● WHAT YOU ARE ASKED TO DO
Copy all of the records below verbatim.
↓
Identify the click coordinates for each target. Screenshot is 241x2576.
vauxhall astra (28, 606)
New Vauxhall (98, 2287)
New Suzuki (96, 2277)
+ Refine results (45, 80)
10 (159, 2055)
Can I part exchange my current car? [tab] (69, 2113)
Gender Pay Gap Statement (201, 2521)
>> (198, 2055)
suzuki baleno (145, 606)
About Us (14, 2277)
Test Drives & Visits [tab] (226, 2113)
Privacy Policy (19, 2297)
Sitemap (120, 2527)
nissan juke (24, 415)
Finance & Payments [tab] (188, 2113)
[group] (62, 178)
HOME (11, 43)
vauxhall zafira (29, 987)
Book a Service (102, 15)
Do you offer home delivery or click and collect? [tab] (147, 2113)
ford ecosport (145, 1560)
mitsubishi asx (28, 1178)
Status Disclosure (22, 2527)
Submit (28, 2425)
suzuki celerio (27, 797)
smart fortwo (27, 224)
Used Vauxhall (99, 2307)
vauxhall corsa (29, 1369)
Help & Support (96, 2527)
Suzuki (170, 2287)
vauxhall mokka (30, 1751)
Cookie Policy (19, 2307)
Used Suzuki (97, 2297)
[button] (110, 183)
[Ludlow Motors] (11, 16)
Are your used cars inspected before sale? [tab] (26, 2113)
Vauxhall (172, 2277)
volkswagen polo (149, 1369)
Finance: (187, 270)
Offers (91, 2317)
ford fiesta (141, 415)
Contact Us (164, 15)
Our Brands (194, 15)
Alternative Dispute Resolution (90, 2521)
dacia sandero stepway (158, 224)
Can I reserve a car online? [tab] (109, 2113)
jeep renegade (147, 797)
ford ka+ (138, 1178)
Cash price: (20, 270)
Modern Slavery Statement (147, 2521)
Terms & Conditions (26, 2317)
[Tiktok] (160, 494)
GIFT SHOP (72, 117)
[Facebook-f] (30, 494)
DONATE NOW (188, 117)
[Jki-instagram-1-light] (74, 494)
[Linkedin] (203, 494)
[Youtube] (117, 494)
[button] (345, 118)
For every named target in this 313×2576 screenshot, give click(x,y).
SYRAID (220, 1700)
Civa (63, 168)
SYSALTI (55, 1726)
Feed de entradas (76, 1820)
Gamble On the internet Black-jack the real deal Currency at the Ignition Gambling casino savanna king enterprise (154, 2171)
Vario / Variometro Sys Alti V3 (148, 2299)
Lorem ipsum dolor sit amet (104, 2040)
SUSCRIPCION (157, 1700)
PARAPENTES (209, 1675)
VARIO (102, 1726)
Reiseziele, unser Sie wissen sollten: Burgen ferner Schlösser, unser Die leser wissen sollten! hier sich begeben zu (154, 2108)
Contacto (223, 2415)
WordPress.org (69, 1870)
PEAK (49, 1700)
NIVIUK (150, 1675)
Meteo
↑
● SOLUTION FOR THIS EXERCISE
Identify the click coordinates for each target. Screenshot is 241x2576.
vauxhall astra (28, 606)
New Vauxhall (98, 2287)
New Suzuki (96, 2277)
+ Refine results (45, 80)
10 (159, 2055)
Can I part exchange my current car? [tab] (69, 2113)
Gender Pay Gap Statement (201, 2521)
>> (198, 2055)
suzuki baleno (145, 606)
About Us (14, 2277)
Test Drives & Visits [tab] (226, 2113)
Privacy Policy (19, 2297)
Sitemap (120, 2527)
nissan juke (24, 415)
Finance & Payments [tab] (188, 2113)
[group] (62, 178)
HOME (11, 43)
vauxhall zafira (29, 987)
Book a Service (102, 15)
Do you offer home delivery or click and collect? [tab] (147, 2113)
ford ecosport (145, 1560)
mitsubishi asx (28, 1178)
Status Disclosure (22, 2527)
Submit (28, 2425)
suzuki celerio (27, 797)
smart fortwo (27, 224)
Used Vauxhall (99, 2307)
vauxhall corsa (29, 1369)
Help & Support (96, 2527)
Suzuki (170, 2287)
vauxhall mokka (30, 1751)
Cookie Policy (19, 2307)
Used Suzuki (97, 2297)
[button] (110, 183)
[Ludlow Motors] (11, 16)
Are your used cars inspected before sale? [tab] (26, 2113)
Vauxhall (172, 2277)
volkswagen polo (149, 1369)
Finance: (187, 270)
Offers (91, 2317)
ford fiesta (141, 415)
Contact Us (164, 15)
Our Brands (194, 15)
Alternative Dispute Resolution (90, 2521)
dacia sandero stepway (158, 224)
Can I reserve a car online? [tab] (109, 2113)
jeep renegade (147, 797)
ford ka+ (138, 1178)
Cash price: (20, 270)
Modern Slavery Statement (147, 2521)
Terms & Conditions (26, 2317)
[Tiktok] (160, 494)
GIFT SHOP (72, 117)
[Facebook-f] (30, 494)
DONATE NOW (188, 117)
[Jki-instagram-1-light] (74, 494)
[Linkedin] (203, 494)
[Youtube] (117, 494)
[button] (345, 118)
For every named target in this 313×2576 screenshot, give click(x,y).
SYRAID (220, 1700)
Civa (63, 168)
SYSALTI (55, 1726)
Feed de entradas (76, 1820)
Gamble On the internet Black-jack the real deal Currency at the Ignition Gambling casino savanna king enterprise (154, 2171)
Vario / Variometro Sys Alti V3 (148, 2299)
Lorem ipsum dolor sit amet (104, 2040)
SUSCRIPCION (157, 1700)
PARAPENTES (209, 1675)
VARIO (102, 1726)
Reiseziele, unser Sie wissen sollten: Burgen ferner Schlösser, unser Die leser wissen sollten! hier sich begeben zu (154, 2108)
Contacto (223, 2415)
WordPress.org (69, 1870)
PEAK (49, 1700)
NIVIUK (150, 1675)
Meteo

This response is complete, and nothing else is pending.